Ma non è solo l’aspetto geologico a stupire: le calcareniti della Morgia sono ricche di fossili, in particolare gusci di lamellibranchi come pectinidi e ostriche, rodoliti, briozoi e frammenti di echinodermi. Questi reperti offrono preziose informazioni paleoambientali, rendendo la Morgia un punto di riferimento anche per studiosi e paleontologi.
Di grande fascino è la presenza di insediamenti rupestri medievali. Le pareti della Morgia presentano numerose cavità artificiali, distribuite su diversi livelli e orientamenti. Sul versante sud-occidentale si contano almeno 15 cavità a pianta quadrangolare, molte delle quali mostrano chiari segni di un utilizzo abitativo: soffitti piani, spianate scavate nella roccia e fori per travi lignee, forse a supporto di tettoie o strutture lignee ormai scomparse.
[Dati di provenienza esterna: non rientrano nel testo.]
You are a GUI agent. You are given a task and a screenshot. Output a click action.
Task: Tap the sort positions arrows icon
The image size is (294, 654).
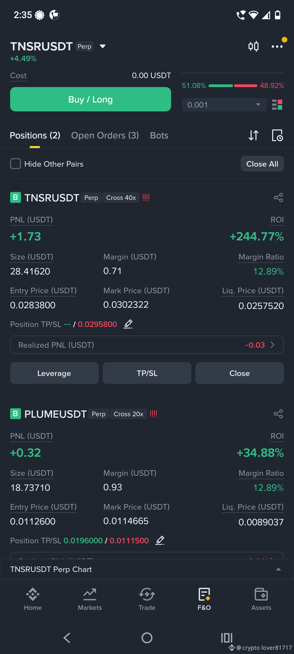pos(253,135)
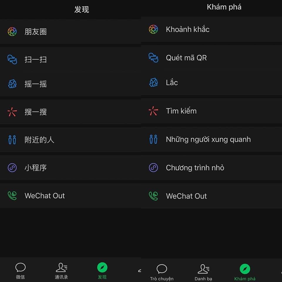The image size is (282, 282).
Task: Tap the Những người xung quanh people icon
Action: (x=153, y=139)
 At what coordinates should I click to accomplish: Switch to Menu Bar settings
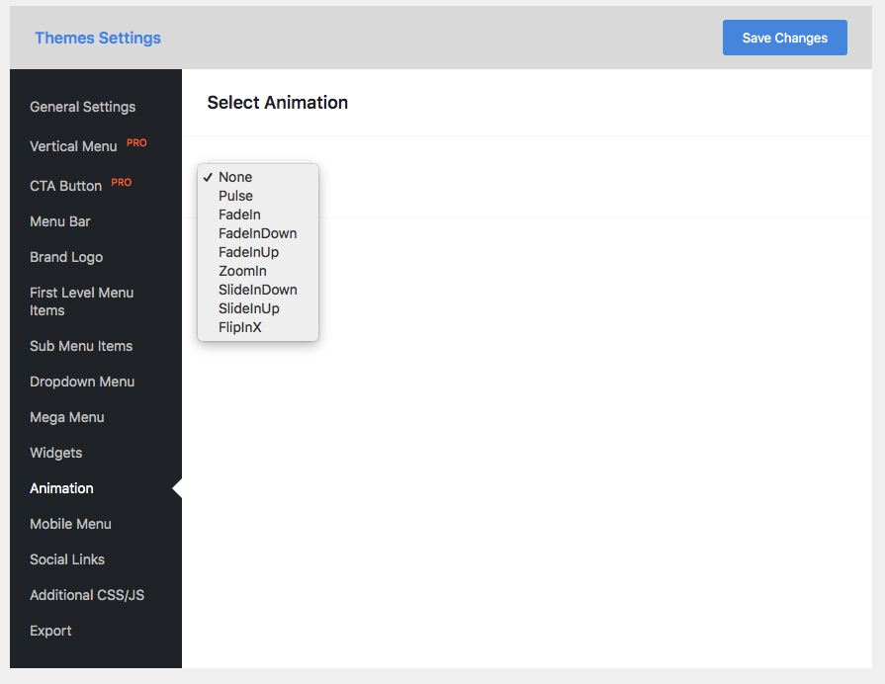pyautogui.click(x=59, y=221)
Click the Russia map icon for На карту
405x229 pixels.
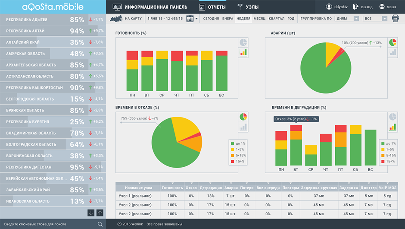tap(116, 19)
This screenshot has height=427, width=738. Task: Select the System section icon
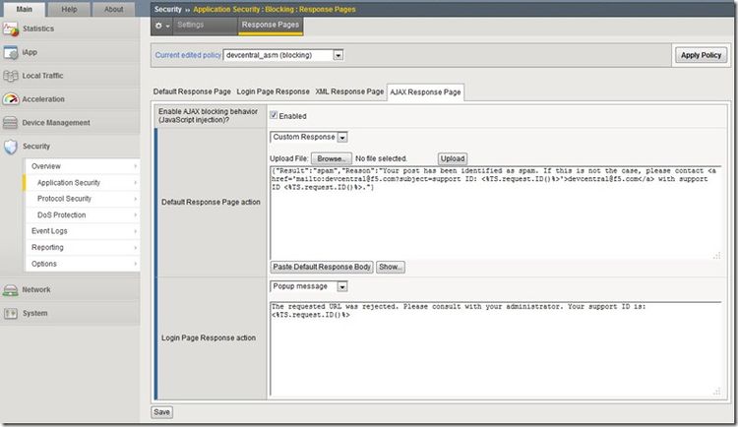pos(11,314)
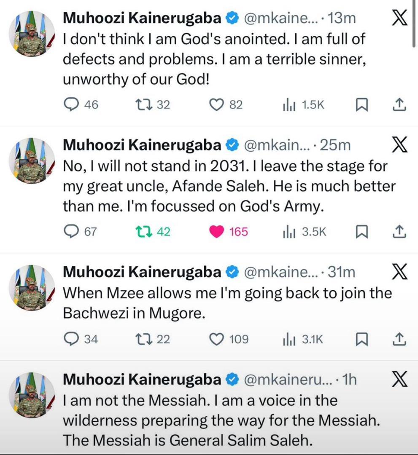Share the "God's anointed" tweet
This screenshot has width=418, height=455.
(x=399, y=104)
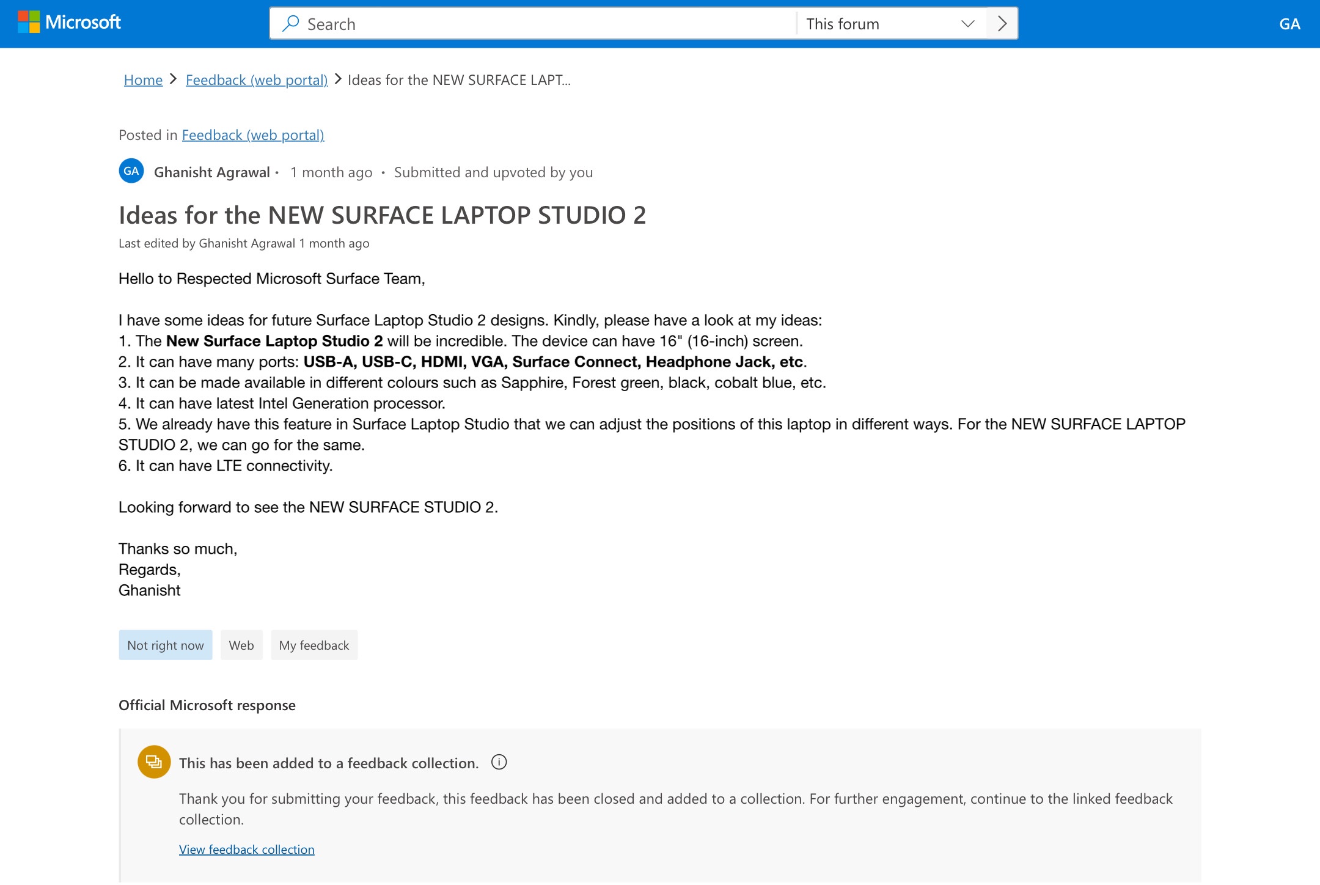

Questi dettagli richiamano tecniche costruttive simili a quelle dell’insediamento rupestre di Pietra Martino, poco distante.
Le fonti storiche confermano la frequentazione del sito: nel XII secolo il feudo apparteneva a Goffridus de Petravalda, e nel Trecento documenti ecclesiastici citano il toponimo “Petra Valla” in riferimento alle decime versate dai chierici locali. Inoltre, ceramiche da mensa rinvenute ai piedi della Morgia testimoniano un uso continuo del sito fino alla prima età moderna.
Un laboratorio paleontologico all’aperto, intitolato alla memoria del giovane geografo Flavio Bruni, valorizza ulteriormente l’area e permette attività educative e di ricerca.
La Morgia di Pietravalle è quindi molto più di una formazione geologica: è un luogo sospeso tra scienza e storia, dove la natura, l’archeologia e la memoria collettiva del territorio si fondono in un’esperienza straordinaria.